* EXERCISE
The data below is to be transcribed word for word; pictures are to be excluded.

:: DATA SUPPLIED

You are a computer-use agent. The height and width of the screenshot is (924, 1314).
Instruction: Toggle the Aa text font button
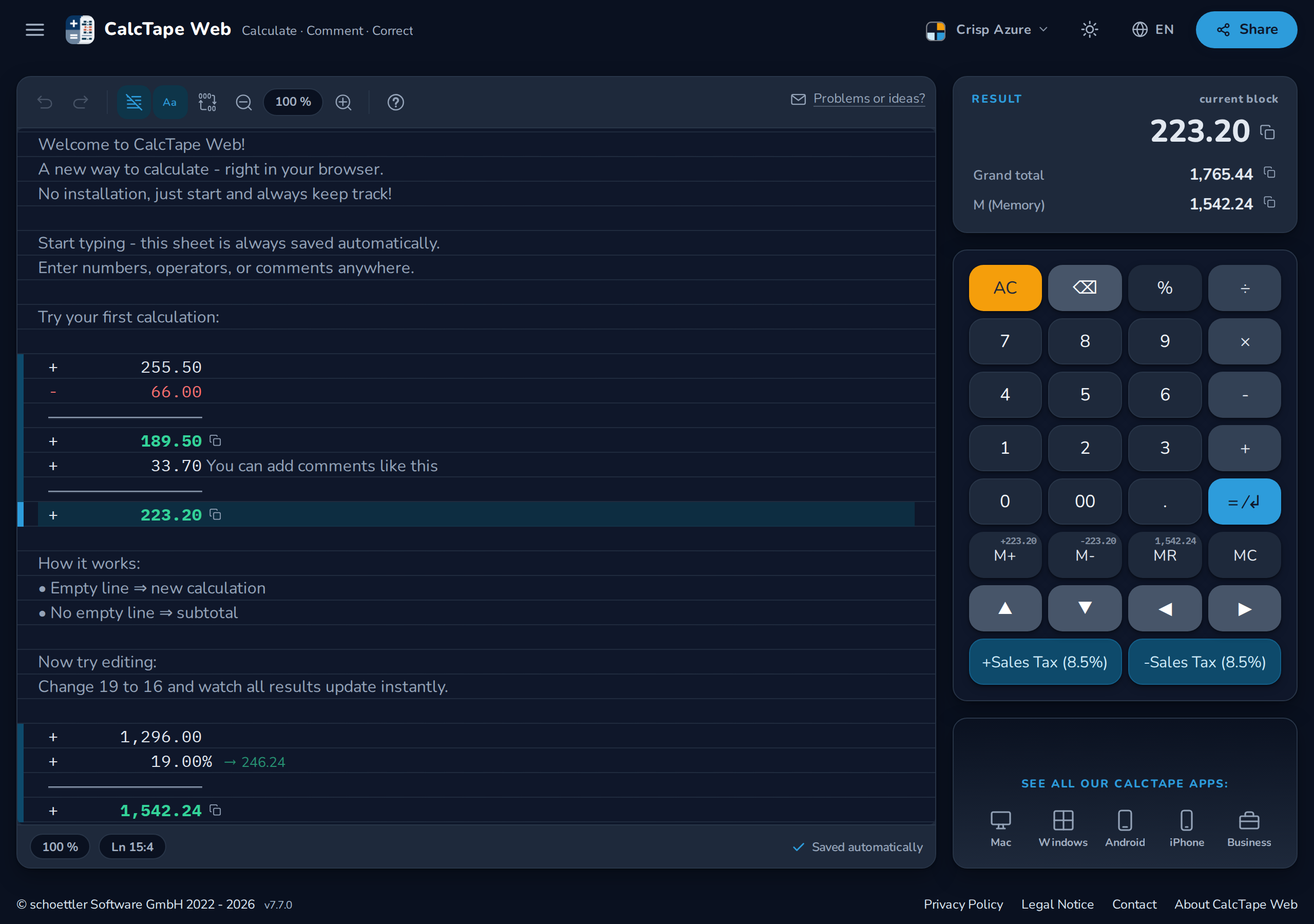pyautogui.click(x=169, y=102)
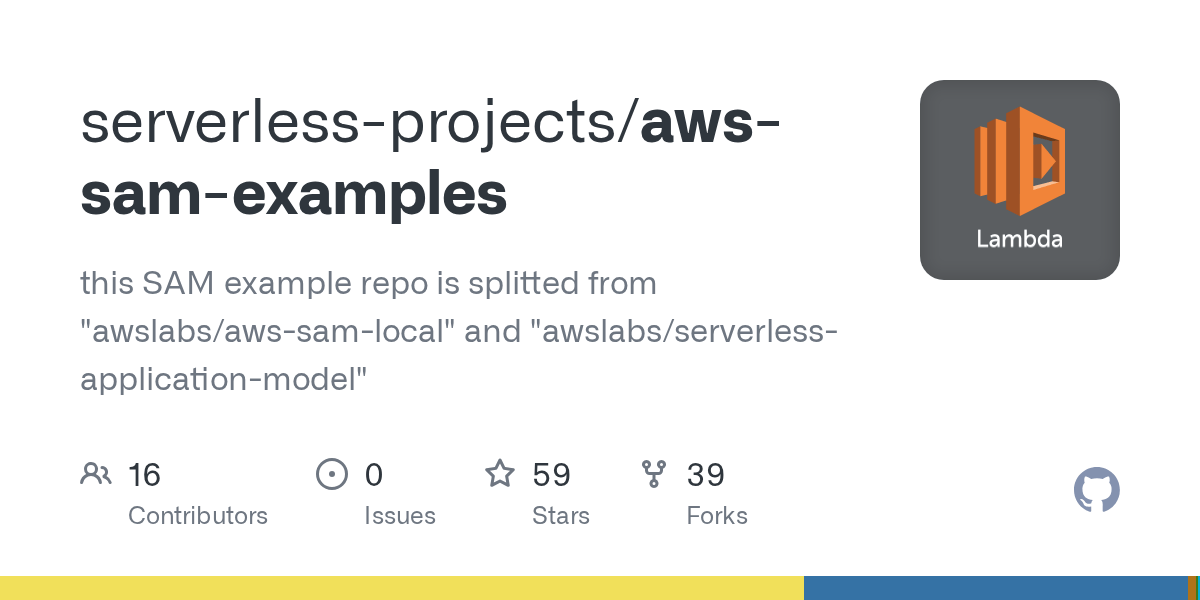Image resolution: width=1200 pixels, height=600 pixels.
Task: Click the orange Lambda logo image
Action: click(1020, 180)
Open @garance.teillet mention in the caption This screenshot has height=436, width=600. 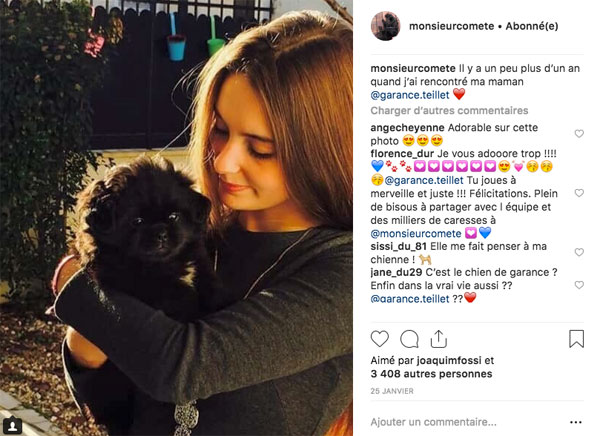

::::

* RESPONSE BELOW
You are a computer-use agent. The height and width of the screenshot is (924, 1314).
Instruction: Toggle the Aa text font button
pyautogui.click(x=169, y=102)
Image resolution: width=1200 pixels, height=600 pixels.
Task: Click the orange Lambda logo image
Action: click(1020, 180)
Open @garance.teillet mention in the caption This screenshot has height=436, width=600. 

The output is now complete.